**CHALLENGE 1**.
Revise the pointing dataset rows, starting at the first row and ending at the row containing "tap(120, 464)", so that "GUI agent" becomes "screen assistant" and nothing else changes.
**CHALLENGE 2**.
Please pick up the passage on named entity recognition with spaCy after its last sentence and keep writing it.

**PASSAGE PROVIDED**.
+-------+

Immediately we're able to produce not perfect, but pretty good NER. We are using the [`en_core_web_sm`](https://spacy.io/models/en) model - `en` referring to English and `sm` small.

The model is accurately identifying ARK as an organization. It does also classify ETF (exchange traded fund) as an organization, which is not the case (an ETF is a grouping of securities on the markets), but it's easy to see why this is being classified as one. The other tag we can see is `WORK_OF_ART`, it isn't inherently clear what exactly this means, so we can get more information using `spacy.explain`:

In [7]:
spacy.explain('WORK_OF_ART')

'Titles of books, songs, etc.'

And we can see that this description fits well to the tagged item, which refers to an article (although not quite a book).

We have a visual output from our tagged text, but this won't be particularly useful programatically. What we need is a way to extract the relevant tags (the organizations) from our text. To do that we can use `doc.ents` which will return a list of all identified entities.

+-------+

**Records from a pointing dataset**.
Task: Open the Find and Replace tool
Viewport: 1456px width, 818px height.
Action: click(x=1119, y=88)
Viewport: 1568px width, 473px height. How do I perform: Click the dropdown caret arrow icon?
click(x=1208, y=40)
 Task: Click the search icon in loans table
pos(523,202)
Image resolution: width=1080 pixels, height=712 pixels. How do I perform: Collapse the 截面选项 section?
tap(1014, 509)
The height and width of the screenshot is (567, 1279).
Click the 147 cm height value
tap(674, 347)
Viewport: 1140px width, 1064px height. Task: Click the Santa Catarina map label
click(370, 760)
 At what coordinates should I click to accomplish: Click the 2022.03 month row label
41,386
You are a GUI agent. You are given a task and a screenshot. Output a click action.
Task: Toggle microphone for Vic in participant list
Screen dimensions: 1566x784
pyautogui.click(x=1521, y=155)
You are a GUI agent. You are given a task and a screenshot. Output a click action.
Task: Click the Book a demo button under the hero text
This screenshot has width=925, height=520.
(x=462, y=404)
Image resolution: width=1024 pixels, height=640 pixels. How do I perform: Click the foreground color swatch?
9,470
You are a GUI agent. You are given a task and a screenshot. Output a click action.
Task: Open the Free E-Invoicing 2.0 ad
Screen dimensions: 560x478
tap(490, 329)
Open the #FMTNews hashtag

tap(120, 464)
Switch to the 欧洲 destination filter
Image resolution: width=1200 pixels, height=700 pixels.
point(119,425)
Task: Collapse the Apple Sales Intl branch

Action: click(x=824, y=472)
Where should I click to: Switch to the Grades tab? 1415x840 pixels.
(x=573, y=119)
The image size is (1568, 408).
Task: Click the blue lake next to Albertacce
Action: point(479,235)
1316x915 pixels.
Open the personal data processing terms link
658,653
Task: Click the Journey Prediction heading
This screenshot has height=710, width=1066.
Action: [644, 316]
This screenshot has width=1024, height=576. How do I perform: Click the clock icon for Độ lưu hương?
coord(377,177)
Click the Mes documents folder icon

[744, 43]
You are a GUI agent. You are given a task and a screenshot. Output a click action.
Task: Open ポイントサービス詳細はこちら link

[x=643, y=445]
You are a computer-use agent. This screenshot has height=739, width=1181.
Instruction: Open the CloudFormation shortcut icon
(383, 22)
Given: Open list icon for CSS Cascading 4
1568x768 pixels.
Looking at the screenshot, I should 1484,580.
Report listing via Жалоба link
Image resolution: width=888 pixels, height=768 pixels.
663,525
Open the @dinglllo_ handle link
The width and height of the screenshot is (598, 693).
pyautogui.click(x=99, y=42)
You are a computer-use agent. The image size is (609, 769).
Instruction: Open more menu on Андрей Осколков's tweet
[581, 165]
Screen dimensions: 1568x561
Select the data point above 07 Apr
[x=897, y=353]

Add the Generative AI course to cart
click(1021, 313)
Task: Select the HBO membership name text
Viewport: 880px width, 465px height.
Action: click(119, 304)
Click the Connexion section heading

+-------+

**WRITTEN ANSWER 1**.
Task: Open the Find and Replace tool
Viewport: 1456px width, 818px height.
Action: click(x=1119, y=88)
Viewport: 1568px width, 473px height. How do I perform: Click the dropdown caret arrow icon?
click(x=1208, y=40)
 Task: Click the search icon in loans table
pos(523,202)
Image resolution: width=1080 pixels, height=712 pixels. How do I perform: Collapse the 截面选项 section?
tap(1014, 509)
The height and width of the screenshot is (567, 1279).
Click the 147 cm height value
tap(674, 347)
Viewport: 1140px width, 1064px height. Task: Click the Santa Catarina map label
click(370, 760)
 At what coordinates should I click to accomplish: Click the 2022.03 month row label
41,386
You are a screen assistant. You are given a task and a screenshot. Output a click action.
Task: Toggle microphone for Vic in participant list
Screen dimensions: 1566x784
pyautogui.click(x=1521, y=155)
You are a screen assistant. You are given a task and a screenshot. Output a click action.
Task: Click the Book a demo button under the hero text
This screenshot has width=925, height=520.
(x=462, y=404)
Image resolution: width=1024 pixels, height=640 pixels. How do I perform: Click the foreground color swatch?
9,470
You are a screen assistant. You are given a task and a screenshot. Output a click action.
Task: Open the Free E-Invoicing 2.0 ad
Screen dimensions: 560x478
tap(490, 329)
Open the #FMTNews hashtag

tap(120, 464)

**WRITTEN ANSWER 2**.
Each item in this entity list contains two attributes that we are interested in, `label_` and `text`:

In [8]:
for entity in doc.ents:
    print(f"{entity.label_}: {entity.text}")

ORG: ARK
ORG: Bear
ORG: ARK
ORG: ARK


We're almost there. Now, we need to filter out any entities that are not `ORG` entities, and append those remaining `ORG`s to an organization list:

In [9]:
# initialize our list
org_list = []

for entity in doc.ents:
    # if label_ is ORG, we append text, otherwise ignore
    if entity.label_ == 'ORG':
        org_list.append(entity.text)

org_list

['ARK', 'Bear', 'ARK', 'ARK']

In [10]:
# we don't need to see 'ARK' three times, so we use set() to remove duplicates, and then convert back to list
org_list = list(set(org_list))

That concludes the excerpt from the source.